I've been practicing with operator overloading in order to comprehend it better and I came across using the <<
operator with vectors like this:
void operator<<(std::vector<int> &vector, int value){
vetor.push_back(value);
}
Now I know that this isn't really a good idea and that I should avoid doing this but I'd like to listen to someone more experienced in the subject in order to help me understand the <<
operator and the ostream class in a better way.
Now I know that this isn't really a good idea and that I should avoid doing this
Your knowledge is correct. There are two issues with this:
It's a bad idea to define operators that don't involve your own types. Technically, the standard doesn't guarantee that it won't add a global operator<<(std::vector<int> &, int)
in future, which would break the forward compatibility of a program that defines such overload.
Furthermore, library programmers with the same bad idea may potentially make the same decision, breaking the compatibility with your program. This makes such idea extra bad for library code.
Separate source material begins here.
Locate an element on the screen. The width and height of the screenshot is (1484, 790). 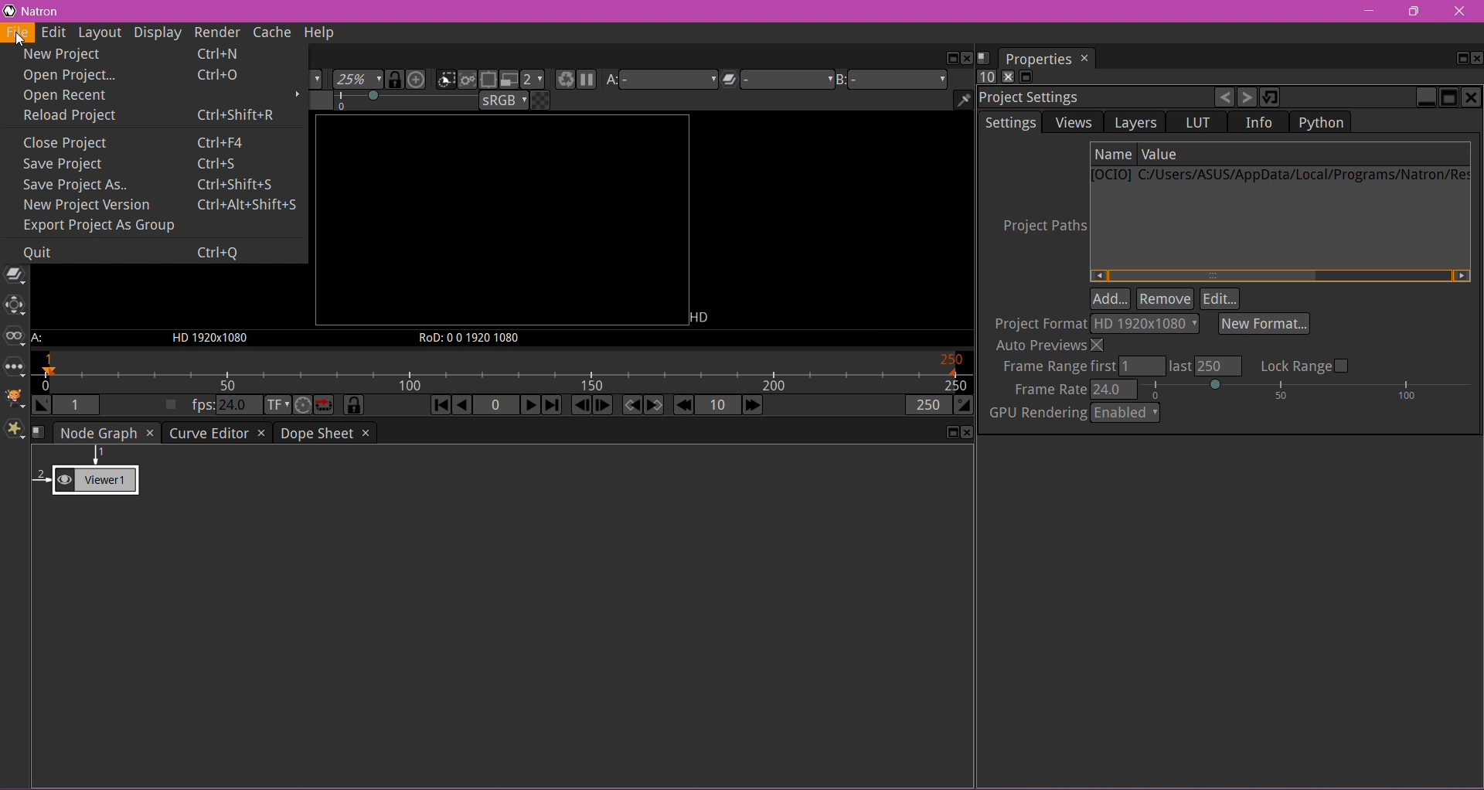
Viewer color process is located at coordinates (505, 101).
Unlike functions, operators don't have names that describe them so as a rule of thumb in order to keep programs understandable, operator overloads should ideally implement operations that are analogous to their built-in counterparts.
There is precedent for violation of this rule of thumb in the standard library, such as character output stream insertion operator, and the range adaptor pipe operator. Such approach increases the number of different things one operator means, and it should not be taken lightly.